Option 2: presignGetObject(PresignRequest<GetObject>) and presignGetObject(GetObject, Consumer<PresignRequest.Builder<GetObject>>)

s3.presignGetObject(PresignRequest.builder(GetObjectRequest.builder().bucket("bucket").key("key").build())
                                  .signatureDuration(Duration.ofMinutes(15))
                                  .build());
s3.presignGetObject(GetObjectRequest.builder().bucket("bucket").key("key").build(),
                    r -> r.signatureDuration(Duration.ofMinutes(15)));

Option 1 Pros:

  1. More readable to entry-level developers
  2. Closer to S3Client signature
  3. Simpler construction (operation input is not needed to instantiate builder)
  4. Much simpler Consumer<Builder> method variant

Option 2 Pros:

  1. Smaller jar size

Why a different output shape per operation?

This decision is much less obvious. The output shape does not technically need to understand the input shape, so the options are: (1) a different, generated output shape per operation, (2) return the PresignedRequest directly.

The following compares Option 1 and Option 2, in the interest of illustrating why Option 1 was chosen.

Option 1: PresignedGetObjectRequest presignGetObject(GetObjectPresignRequest)

PresignedGetObjectRequest presignedRequest = s3.presignGetObject(...);
URL presignedUrl = presignedRequest.getUrl();

Option 2: `PresignedRequest presignGetObject(GetObjectPresignRequest)``

PresignedRequest presignedRequest = s3.presignGetObject(...);
URL presignedUrl = presignedRequest.getUrl();

Option 1 Pros:

  1. Makes type-safe execution of presigned requests possible.
  2. Closest to S3Client method signature

Option 2 Pros:

  1. Smaller jar size

Decision: Option 1 will be used, because the cost of an empty interface is very small, and it enables support for type-safe execution of presigned requests in the future.

FAQ Below: "What about execution of presigned requests?"

What about execution of presigned requests?

The design proposed above makes it possible to execute the signed requests using any HTTP client that implements the AWS SDK's HTTP client SPI.

In the future, it would be beneficial to allow a signature user to execute a presigned URL using the entire SDK stack, instead of just the HTTP client portion.
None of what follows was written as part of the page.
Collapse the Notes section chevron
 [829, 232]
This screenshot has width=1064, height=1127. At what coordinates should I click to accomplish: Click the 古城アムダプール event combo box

This would enable:

  1. Automatic retries, in the case of network or service outages
  2. Response shape unmarshalling, in the case of modeled responses
  3. SDK metric integration (once implemented)

As an example (this is not a design proposal), if the DynamoDbClient supported executing a presigned URL, it would be beneficial to make sure that the request was for the correct operation, so that the retries and response processing are appropriate for the service/operation.

DynamoDbClient dynamo = DynamoDbClient.create();
PresignedPutItemRequest presignedRequest = dynamo.presigner().presignPutItem(...);
PutItemResponse response = dynamo.putItem(presignedRequest);

What about non-blocking request presigning?

The proposal above does not distinguish between blocking or non-blocking request presigning. This is because the SDK currently only distinguishes between blocking and non-blocking, when it comes to an HTTP client implementation.

The generated presigned request can be executed by a blocking OR non-blocking HTTP client.

In the future, the SDK could implement non-blocking region providers and non-blocking credential providers, at which time it could become relevant to distinguish between blocking or non-blocking URL presigners.

For this reason, we will need to decide whether the presigner() method to get to a pre-configured URL presigner will only be included on the blocking {Service}Client (with a separate non-blocking {Service}Presigner async class for the {Service}AsyncClients), or whether we should use the same {Service}Presigner for sync and async clients.